* [Direction A] In the interactive bucketing passage, what does .fit_interactive() do when the bucketer has not yet been fitted?
* [Direction B] Pick up the interactive bucketing passage right after its last line and continue it.

Interactive bucketing¶
You might want to manually edit the bucketing boundaries, for example to incorporate specific domain knowledge. You can manually define buckets, but you could also use to interactive explore and update the buckets. All skorecard.bucketers
have a method called .fit_interactive()
, which will call .fit()
if the bucketer is not yet fitted, and then launch a dash webapp.
Make sure to have the up to date dash
dependencies by running pip install --upgrade skorecard[dashboard]
.
from skorecard.datasets import load_uci_credit_card
from skorecard.bucketers import DecisionTreeBucketer
X, y = load_uci_credit_card(return_X_y=True)
bucketer = DecisionTreeBucketer(max_n_bins=10)

* [Data section]
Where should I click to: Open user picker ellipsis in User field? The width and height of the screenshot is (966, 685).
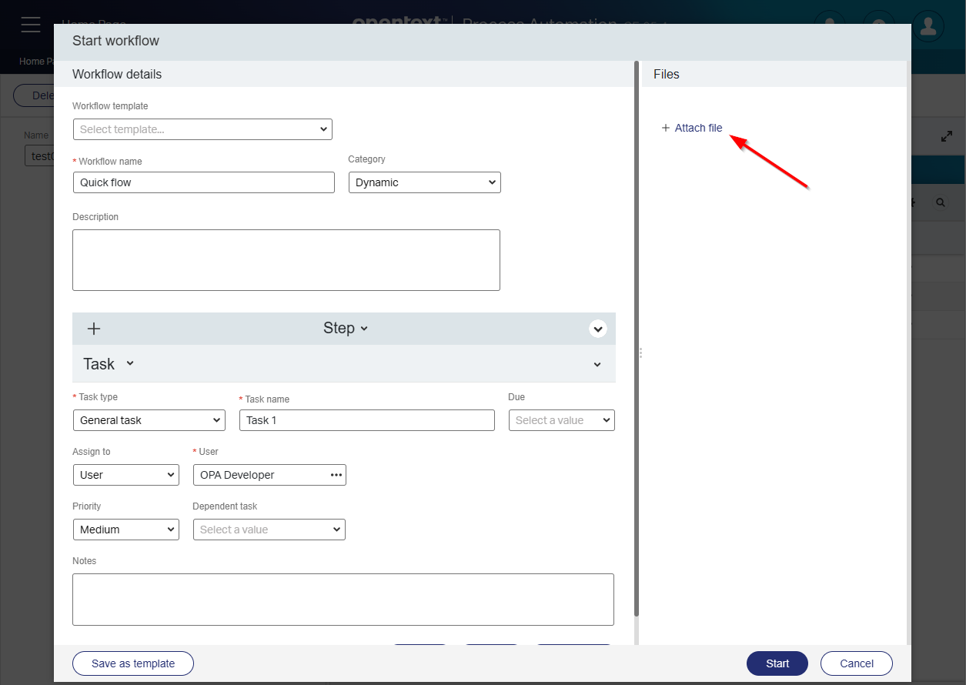click(336, 475)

* [Exercise response A] It calls .fit() first and then launches a dash webapp.

* [Exercise response B]
# bucketer.fit_interactive(X, y) # not run
This should look like:
This also works for categorical features:
from skorecard.bucketers import OrdinalCategoricalBucketer
import random
pets = ["no pets"] * 3000 + ["cat lover"] * 1500 + ["dog lover"] * 1000 + ["rabbit"] * 498 + ["gold fish"] * 2
random.Random(42).shuffle(pets)
X["pet_ownership"] = pets
bucketer = OrdinalCategoricalBucketer(variables=["pet_ownership"])
# bucketer.fit_interactive(X, y) # not run
Which should look like:
Pipelines¶
You can also run .fit_interactive()
on a pipeline of bucketers. You'll need to convert to a SkorecardPipeline
in order to have access to the method:
from skorecard.bucketers import OrdinalCategoricalBucketer
from skorecard.pipeline import to_skorecard_pipeline
from sklearn.pipeline import make_pipeline
pipe = make_pipeline(
OrdinalCategoricalBucketer(variables=["EDUCATION", "MARRIAGE"]),
DecisionTreeBucketer(max_n_bins=10, variables=["LIMIT_BAL", "BILL_AMT1"]),
)
# Make this a skorecard pipeline, which adds some convenience methods
pipe = to_skorecard_pipeline(pipe)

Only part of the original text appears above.